**Problem to work on**
Express the part of the material that opens with the line containing "You are a computer-use" and closes with the line containing "click(690, 31)" as a two-column CSV with the headers instruction and answer. Give one row per instruction, put each field in quotation marks, and replace any line breaks with spaces.

(Records from a pointing dataset)
────

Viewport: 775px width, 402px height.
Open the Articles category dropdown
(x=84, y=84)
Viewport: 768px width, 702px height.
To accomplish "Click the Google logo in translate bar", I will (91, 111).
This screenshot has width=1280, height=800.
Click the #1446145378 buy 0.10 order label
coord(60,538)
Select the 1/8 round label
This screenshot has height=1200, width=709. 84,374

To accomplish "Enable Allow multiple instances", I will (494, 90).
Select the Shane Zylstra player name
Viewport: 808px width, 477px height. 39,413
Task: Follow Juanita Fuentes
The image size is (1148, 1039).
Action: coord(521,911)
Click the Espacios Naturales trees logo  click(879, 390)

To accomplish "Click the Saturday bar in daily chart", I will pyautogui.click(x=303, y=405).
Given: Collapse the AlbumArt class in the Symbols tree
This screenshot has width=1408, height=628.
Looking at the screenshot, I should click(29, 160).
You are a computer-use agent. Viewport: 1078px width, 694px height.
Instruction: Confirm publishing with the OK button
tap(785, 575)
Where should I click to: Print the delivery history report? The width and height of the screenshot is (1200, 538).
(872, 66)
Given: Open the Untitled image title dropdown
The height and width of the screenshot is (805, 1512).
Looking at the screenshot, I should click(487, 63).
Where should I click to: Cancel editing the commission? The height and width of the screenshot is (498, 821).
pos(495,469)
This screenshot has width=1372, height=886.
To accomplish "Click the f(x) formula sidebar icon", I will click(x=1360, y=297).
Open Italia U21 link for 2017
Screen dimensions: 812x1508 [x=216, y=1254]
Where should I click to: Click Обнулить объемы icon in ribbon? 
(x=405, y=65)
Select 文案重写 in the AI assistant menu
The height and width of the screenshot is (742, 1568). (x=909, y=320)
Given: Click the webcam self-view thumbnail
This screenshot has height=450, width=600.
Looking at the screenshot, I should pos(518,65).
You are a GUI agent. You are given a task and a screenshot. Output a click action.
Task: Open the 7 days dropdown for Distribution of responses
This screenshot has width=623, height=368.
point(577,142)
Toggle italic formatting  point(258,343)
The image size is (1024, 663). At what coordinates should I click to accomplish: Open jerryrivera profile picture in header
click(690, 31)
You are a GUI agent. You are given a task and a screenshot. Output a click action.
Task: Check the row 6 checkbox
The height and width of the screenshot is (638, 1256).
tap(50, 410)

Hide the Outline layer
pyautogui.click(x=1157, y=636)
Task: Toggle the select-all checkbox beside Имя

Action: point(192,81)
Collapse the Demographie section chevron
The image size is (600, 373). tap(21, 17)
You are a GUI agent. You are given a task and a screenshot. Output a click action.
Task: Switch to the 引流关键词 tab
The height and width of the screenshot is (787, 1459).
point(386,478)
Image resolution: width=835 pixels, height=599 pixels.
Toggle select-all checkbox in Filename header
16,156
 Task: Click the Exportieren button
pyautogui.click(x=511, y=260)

────

**Exercise solution**
instruction,answer
"You are a computer-use agent. Viewport: 1078px width, 694px height. Instruction: Confirm publishing with the OK button","tap(785, 575)"
"Where should I click to: Print the delivery history report? The width and height of the screenshot is (1200, 538).","(872, 66)"
"Given: Open the Untitled image title dropdown The height and width of the screenshot is (805, 1512).","Looking at the screenshot, I should click(487, 63)."
"Where should I click to: Cancel editing the commission? The height and width of the screenshot is (498, 821).","pos(495,469)"
"This screenshot has width=1372, height=886. To accomplish ""Click the f(x) formula sidebar icon"",","I will click(x=1360, y=297)."
"Open Italia U21 link for 2017","Screen dimensions: 812x1508 [x=216, y=1254]"
"Where should I click to: Click Обнулить объемы icon in ribbon?","(x=405, y=65)"
"Select 文案重写 in the AI assistant menu","The height and width of the screenshot is (742, 1568). (x=909, y=320)"
"Given: Click the webcam self-view thumbnail This screenshot has height=450, width=600.","Looking at the screenshot, I should pos(518,65)."
"You are a GUI agent. You are given a task and a screenshot. Output a click action. Task: Open the 7 days dropdown for Distribution of responses This screenshot has width=623, height=368.","point(577,142)"
"Toggle italic formatting","point(258,343)"
"The image size is (1024, 663). At what coordinates should I click to accomplish: Open jerryrivera profile picture in header","click(690, 31)"